1

I have a big HTML text to parse with a PHP script. I need to find (and print on screen) the text between:

<span style="color:COLOR">#</span>

and

<span class="close">#</span>

where COLOR can be "red", "green" or "blue".

I wrote THREE loops, each for any color, so my code at the moment is the following:

preg_match_all("'red\">#</span>(.*?)<span class=\"close\">#</span>'si", $text, $match);
foreach($match[1] as $val) {
     echo $val;
}
preg_match_all("'green\">#</span>(.*?)<span class=\"close\">#</span>'si", $text, $match);
foreach($match[1] as $val) {
     echo $val;
}
preg_match_all("'blue\">#</span>(.*?)<span class=\"close\">#</span>'si", $text, $match);
foreach($match[1] as $val) {
     echo $val;
}

Everything works fine but I have two issues with this:

  1. This way I find all the portions of text between red tags, THEN all the portions of text between green tags and FINALLY all the portions of text between blue tags (but I want to find them in the exact order they appear in the text).
  2. All those repeated code... it makes my heart hurt.

So I needed to find a way to search for all the portions of text using an OR condition.

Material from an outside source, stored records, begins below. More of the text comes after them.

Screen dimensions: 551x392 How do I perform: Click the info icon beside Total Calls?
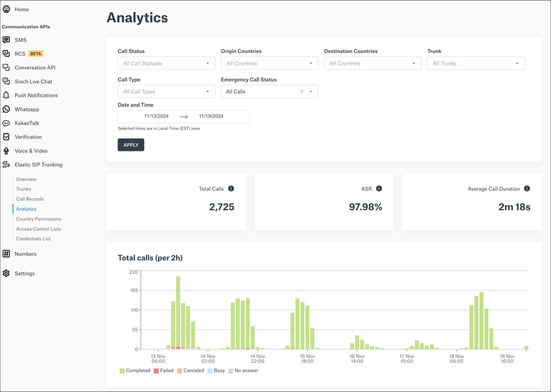pyautogui.click(x=231, y=189)
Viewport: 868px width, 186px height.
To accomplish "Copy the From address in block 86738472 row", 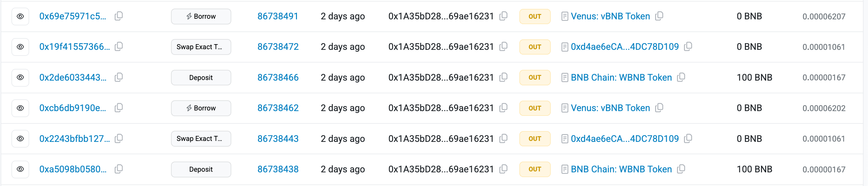I will [x=503, y=47].
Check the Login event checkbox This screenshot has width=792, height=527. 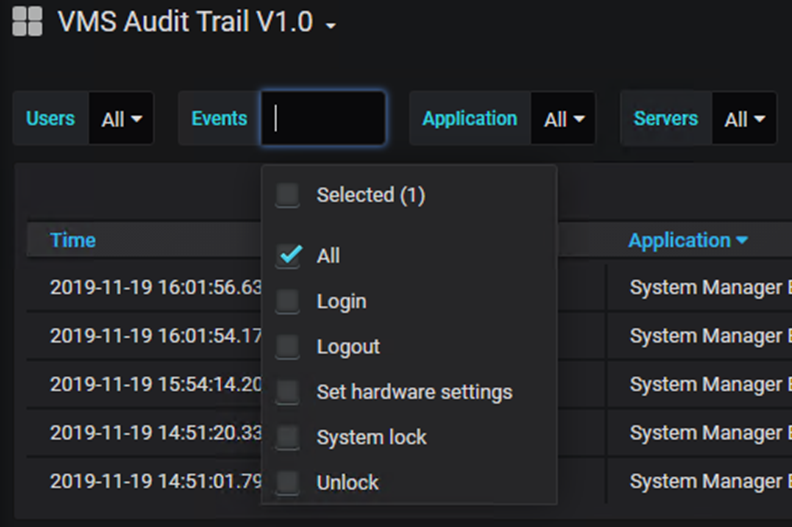(x=288, y=301)
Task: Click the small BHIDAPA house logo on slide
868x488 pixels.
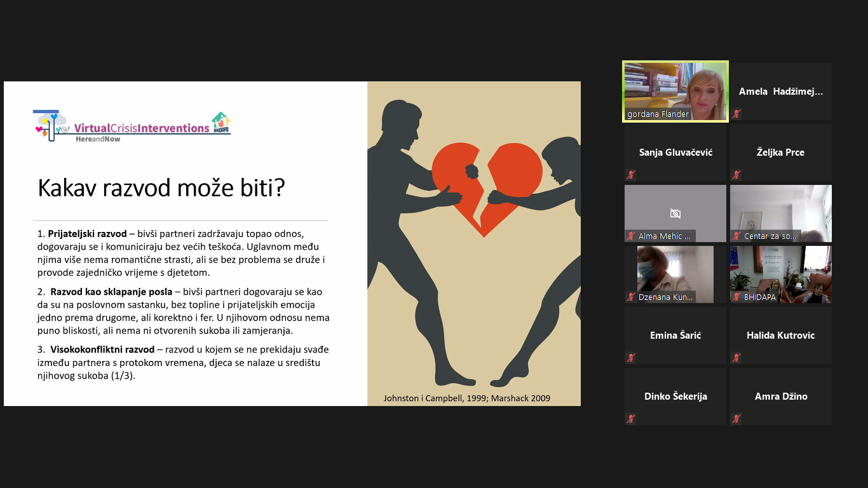Action: [220, 121]
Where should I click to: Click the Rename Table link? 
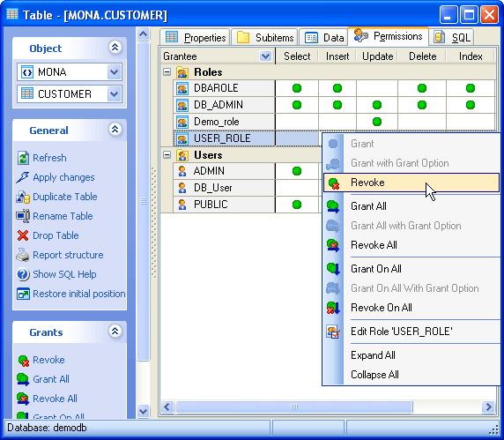point(63,216)
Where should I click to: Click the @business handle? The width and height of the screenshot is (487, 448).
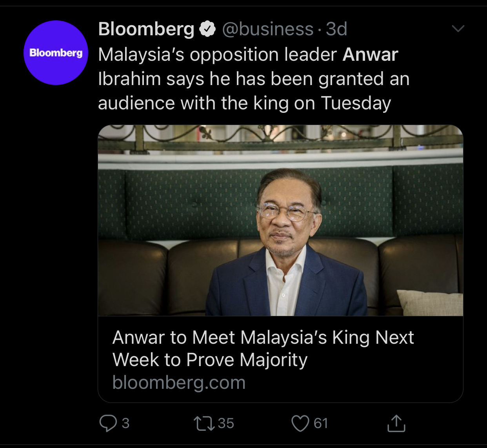[x=268, y=29]
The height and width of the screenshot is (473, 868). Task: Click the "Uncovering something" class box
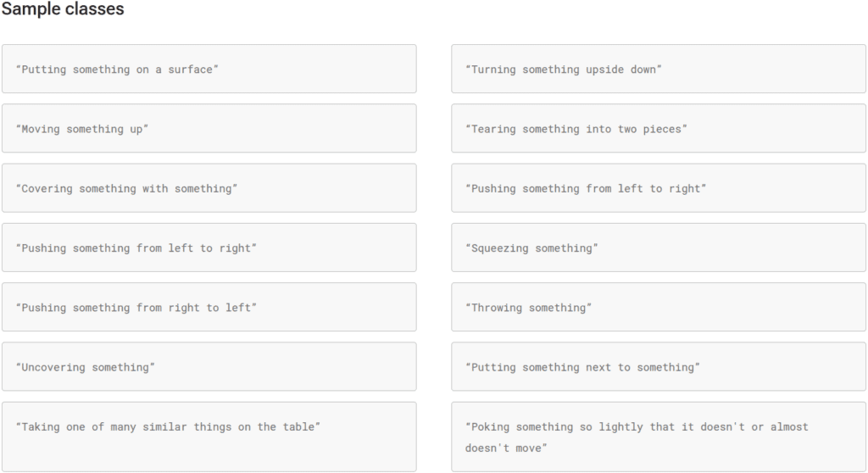tap(209, 367)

I wrote this piece of code then:

$patterns = array(
    'green\">#<\/span>(.*?)<span class=\"close\">#<\/span>',
    'red\">#<\/span>(.*?)<span class=\"close\">#<\/span>',
    'blue\">#<\/span>(.*?)<span class=\"close\">#<\/span>'
);

$rule= '/(' .implode('|', $patterns) .')/i'; 

$text = 'Lorem ipsum dolor sit amet, <span style="color:red">#</span>consectetur adipiscing elit<span class="close">#</span>. 
Vestibulum ante lectus, <span style="color:green">#</span>pellentesque ac accumsan sit amet, posuere tempor<span class="close">#</span> ligula.';

preg_match_all($rule, $text, $match);
foreach($match[1] as $val) {
    echo "<pre>".$val."</pre><br />";
}

What I expect to find printed on screen:

consectetur adipiscing elit
pellentesque ac accumsan sit amet, posuere tempor

What I actually get:

red">#consectetur adipiscing elit#
green">#pellentesque ac accumsan sit amet, posuere tempor#

So, I'm obviously doing something wrong with the pattern but I can't find a way to solve this. Any help?

ROMANIA_engineer
  • 54,432
  • 29
  • 203
  • 199
  • Obligatory: http://stackoverflow.com/questions/1732348/regex-match-open-tags-except-xhtml-self-contained-tags/1732454#1732454 – deceze Dec 19 '12 at 11:47
  • Very _"funny"_ answer but I did parse my HTML with regex. –  Apr 17 '13 at 11:56

2 Answers2

1

You can use alternation for this

(?:red|green|blue)\">#</span>(.*?)<span class=\"close\">#</span>
Olaf Dietsche
  • 72,253
  • 8
  • 102
  • 198
0

does it have to be 'red', 'green', 'blue'? can't it be 'color:ANYTHING'?

 preg_match_all("'color:.+?\">#</span>(.*?)<span class=\"close\">#</span>'si", $text, $match);
Naryl
  • 1,878
  • 1
  • 10
  • 12